Of course, the American women were delighted that the 2017 Women’s Worlds were being held on home ice, in Plymouth, Michigan, but they were anything but pleased with their financial arrangement with USA Hockey. Weeks before the start, they threatened a boycott if their contracts were not renegotiated in a respectful manner. A staring match ensued, but the women were adamant, and just before the first game USA Hockey relented and gave the women much better financial circumstances under which to train and play. It was gutsy. The world took notice. Oh, and Hilary Knight scored the golden goal in OT against Canada. All’s well that ends well.
Golden goal scorer Hilary Knight and her U.S. teammates threatened to boycott playing at the 2017 IIHF Ice Hockey Women’s World Championship on home ice due to unsatisfactory conditions.

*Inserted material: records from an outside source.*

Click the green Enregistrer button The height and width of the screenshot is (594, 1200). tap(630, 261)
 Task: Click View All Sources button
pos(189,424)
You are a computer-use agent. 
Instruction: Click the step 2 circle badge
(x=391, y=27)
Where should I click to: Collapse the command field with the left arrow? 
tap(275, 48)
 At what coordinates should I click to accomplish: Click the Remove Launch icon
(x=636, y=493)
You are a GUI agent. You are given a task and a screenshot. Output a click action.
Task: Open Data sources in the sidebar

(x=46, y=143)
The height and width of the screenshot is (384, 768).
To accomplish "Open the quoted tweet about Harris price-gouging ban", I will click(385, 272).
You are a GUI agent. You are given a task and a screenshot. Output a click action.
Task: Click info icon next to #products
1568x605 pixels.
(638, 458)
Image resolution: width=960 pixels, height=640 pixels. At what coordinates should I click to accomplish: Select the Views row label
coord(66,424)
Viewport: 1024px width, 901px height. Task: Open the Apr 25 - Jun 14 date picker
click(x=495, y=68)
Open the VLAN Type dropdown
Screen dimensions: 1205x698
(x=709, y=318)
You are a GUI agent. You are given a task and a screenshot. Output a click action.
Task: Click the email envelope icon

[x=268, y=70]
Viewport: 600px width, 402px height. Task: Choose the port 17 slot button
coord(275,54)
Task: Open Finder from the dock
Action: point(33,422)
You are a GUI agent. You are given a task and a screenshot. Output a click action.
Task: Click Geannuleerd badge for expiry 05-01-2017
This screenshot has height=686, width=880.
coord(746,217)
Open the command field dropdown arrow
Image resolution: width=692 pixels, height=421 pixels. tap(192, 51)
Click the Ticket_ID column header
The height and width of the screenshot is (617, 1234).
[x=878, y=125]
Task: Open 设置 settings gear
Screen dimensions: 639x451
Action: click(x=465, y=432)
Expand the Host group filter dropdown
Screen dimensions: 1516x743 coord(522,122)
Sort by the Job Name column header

photo: Matt Zambonin / HHOF-IIHF Images

1. Canada wins Olympic gold with miracle finish

The North American rivals have played many thrilling and dramatic games, but surely none comes close to the gold medal game at the Sochi Olympics in 2014. Katey Stone’s U.S. team played flawlessly through 40 minutes and built a seemingly impenetrable 2-0 lead early in the third, and as time wound down it seemed certain the game would end that way. But late in the game Canadian Brianne Jenner took a harmless shot that hit an American player in the knee and bounced into the net. 2-1. Canada pulled goalie Shannon Szabados for the extra attacker, but a mix-up with a linesman at the U.S. blue line gave the Americans a shot at the empty net. The puck trickled slowly and slowly…and…hit the post! Canada sped back up ice, time almost expired – and Marie-Philip Poulin scored. 2-2. In overtime, Poulin got the winner on a power play that might have been called a penalty shot instead. It was her second Olympic gold game winner and ended arguably the greatest women’s game ever played. The full game can be watched here.
Number 1: Marie-Philip Poulin shows her Olympic gold medal.